Франческо был у цели. Но что странно — теперь, когда желанный миг, ради которого он трудился всю свою жизнь, наступил, Борромини воспринял его так, будто речь шла о выплате предусмотренной договором суммы. Куда подевались все прекрасные, высокие чувства, которые охватывают человека в подобные минуты? Гордость, ликование, ощущение счастья — чувства, из-за которых очень многие становились объектом его зависти? Франческо чувствовал лишь удовлетворение. И еще пресную, бесцветную пустоту. Это открытие переполнило его гневом. Почему, черт возьми, ему в час триумфа не суждено испытать чистую, незамутненную радость? Хотя бы сейчас?
— Приложу все усилия для оправдания ваших ожиданий.
— Прежде всего мы ждем от тебя, чтобы ты всегда и во всем соблюдал меру.
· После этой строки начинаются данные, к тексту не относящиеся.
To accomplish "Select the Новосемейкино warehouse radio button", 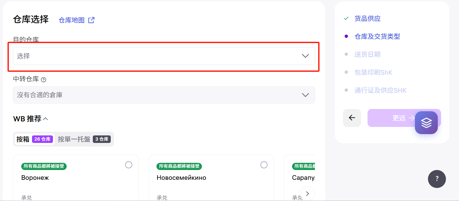I will pyautogui.click(x=264, y=165).
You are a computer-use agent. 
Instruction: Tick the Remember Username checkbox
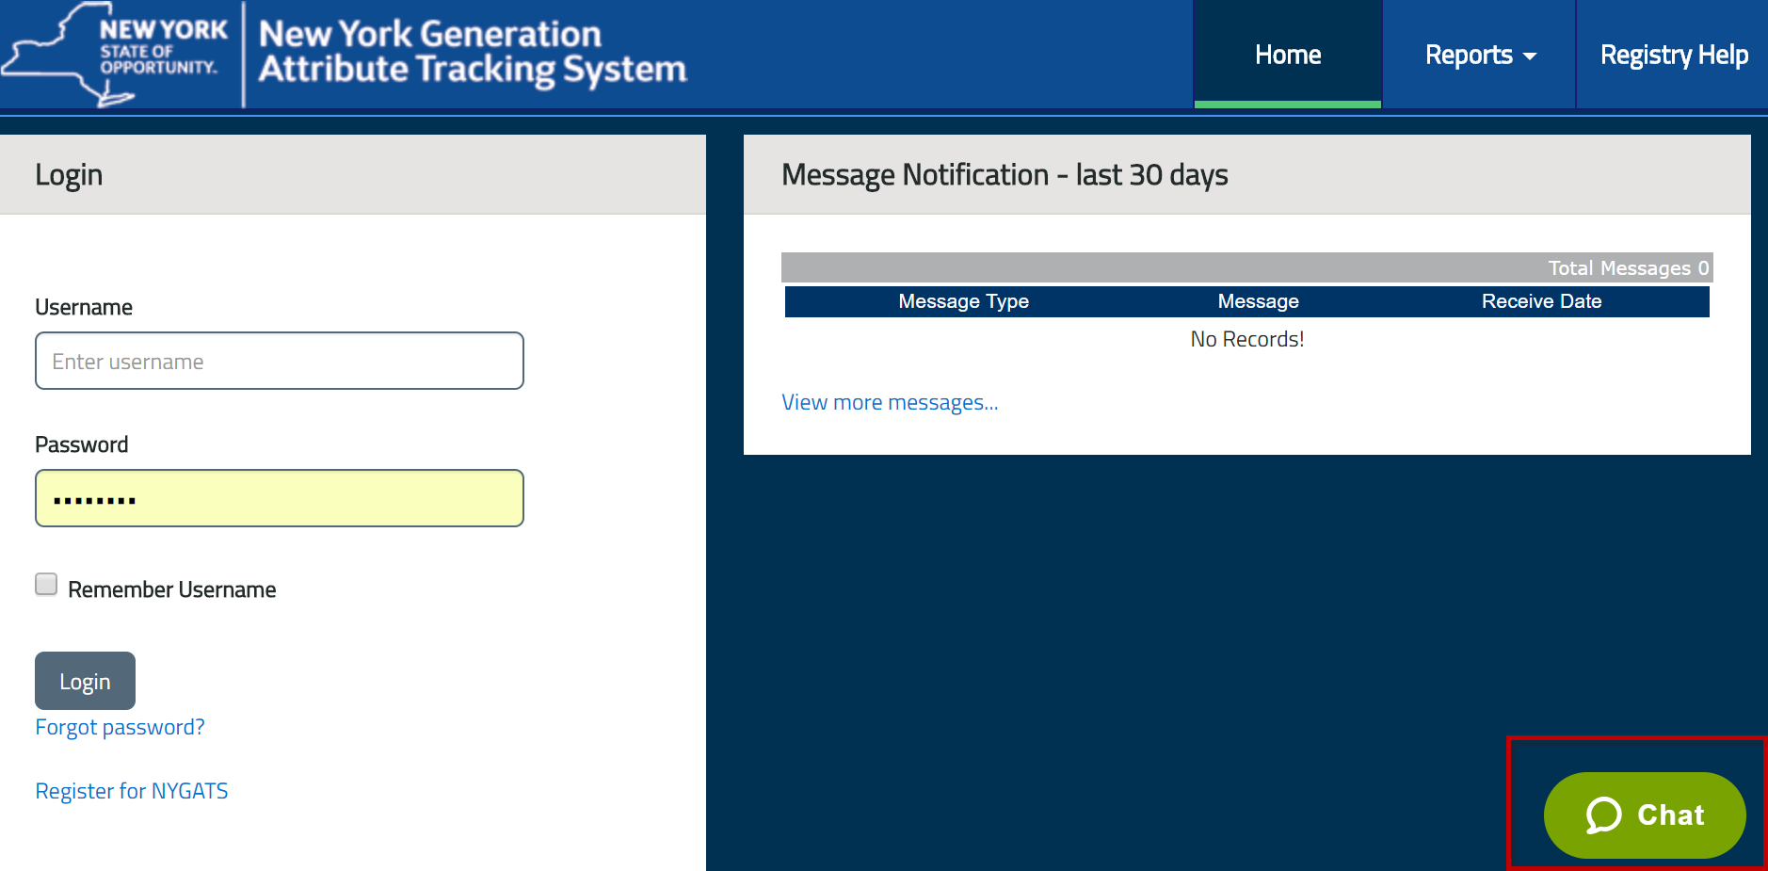pos(46,585)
Когда Иннокентий предостерегал его никогда не забывать о расходах на строительство, Франческо невольно приложил руку к груди, чтобы вновь убедиться в наличии под сюртуком конверта. Письмо жгло его, как соль свежую рану. Он получил еготь утром, уже переодеваясь, чтобы отправиться на аудиенцию к папе. Письмо было от княгини. В двух строках она просила его о встрече для обсуждения весьма важного вопроса прибыть в палаццо Памфили в удобное для него время.
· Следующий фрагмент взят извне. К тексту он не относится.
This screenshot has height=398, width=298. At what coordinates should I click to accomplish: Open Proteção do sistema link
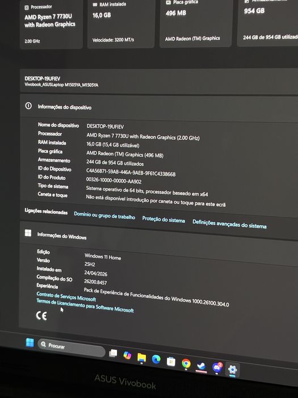163,219
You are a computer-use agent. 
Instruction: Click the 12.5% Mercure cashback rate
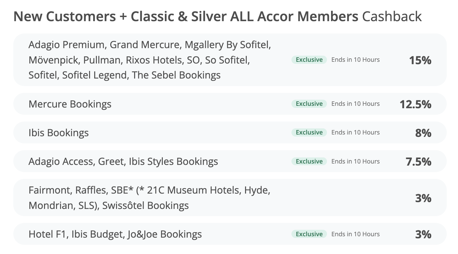pos(415,104)
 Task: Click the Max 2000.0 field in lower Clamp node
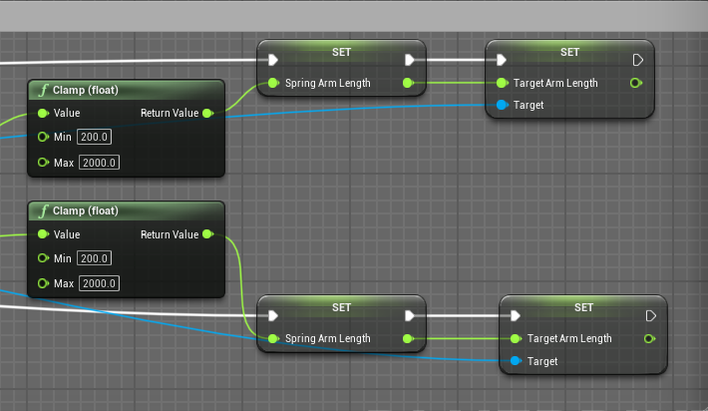point(99,283)
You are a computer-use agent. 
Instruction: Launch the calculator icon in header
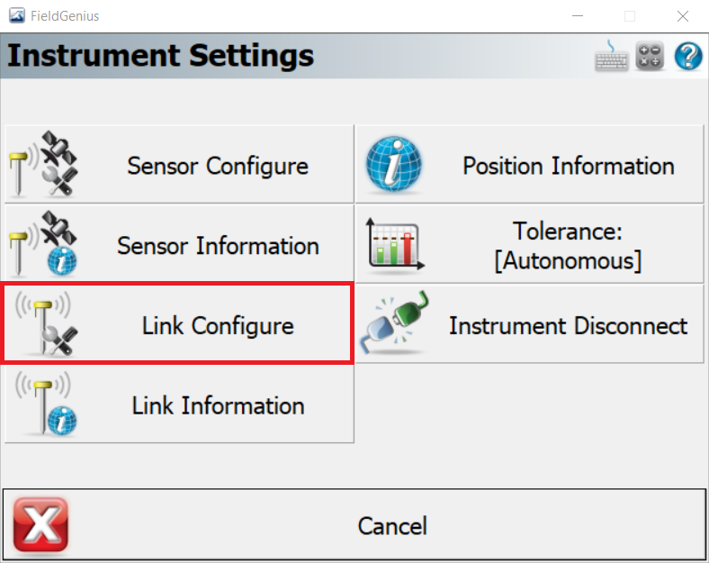pos(650,56)
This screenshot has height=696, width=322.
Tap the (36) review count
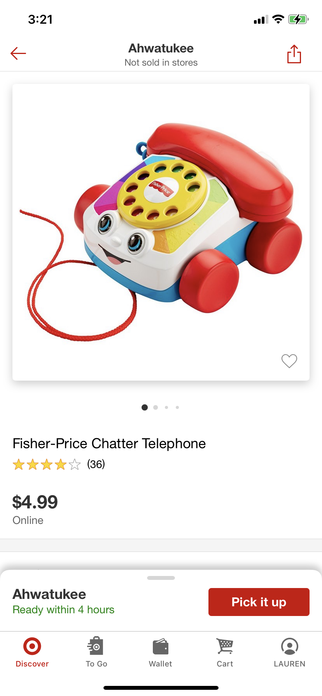96,464
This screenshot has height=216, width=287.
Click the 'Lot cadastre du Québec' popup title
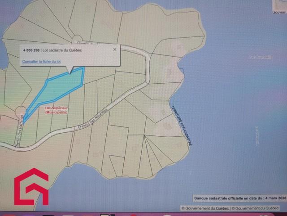(67, 50)
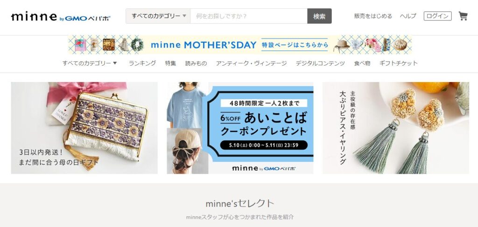The width and height of the screenshot is (478, 227).
Task: Open the 特集 menu item
Action: click(170, 63)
Последовать приглашению? Франческо ломал голову над тем, для чего она пожелала видеть его. Вероятно, чтобы потребовать объяснений. Но разве его вина, что принято решение о сносе колокольни? Нет, он предпринял все, что требовалось, он исполнял свой распроклятый долг, сообразуясь лишь с интересами дела и следуя призыву совести. И никому в мире, включая княгиню, не в чем его упрекнуть. Почему она не может понять этого? Франческо почувствовал, что задыхается, и лишь с великим трудом смог подавить приступ. Не хватало только раскашляться в присутствии понтифика.
— Мы надеемся, — продолжал Иннокентий, — что ты полностью сознаешь всю важность порученного тебе. Епископальная церковь папы — мать и глава всех остальных церквей, их непререкаемый авторитет. Нет на свете места священнее Латерана, и тебе, сын мой, предстоит обновлять его.
Разумом Франческо понимал всю важность сказанного Иннокентием, но не сердцем. На мгновение он даже усомнился в том, папа ли перед ним. А может, все это снится? Могло ли быть, что он, вдруг удостоившись такой чести, не ощущал ничего, кроме проклятой, мучившей его вот уже столько лет одышки из-за забитых каменной пылью легких? И снова вспомнилось письмо. Франческо проклинал силу своего воображения, благодаря которой на протяжении десятков лет создавал в собственном сознании образ княгини. Чистое безумие — вбить себе в голову, что женщина эта уготована ему судьбой!
Упрямо поджав губы, Франческо решил навсегда стереть из памяти образ княгини. Он явился в мир сей не для счастья. Его предназначение — возводить храмы и дворцы. Именно затем Господь даровал Франческо жизнь, а Его земной посланник напомнил ему сейчас об этом.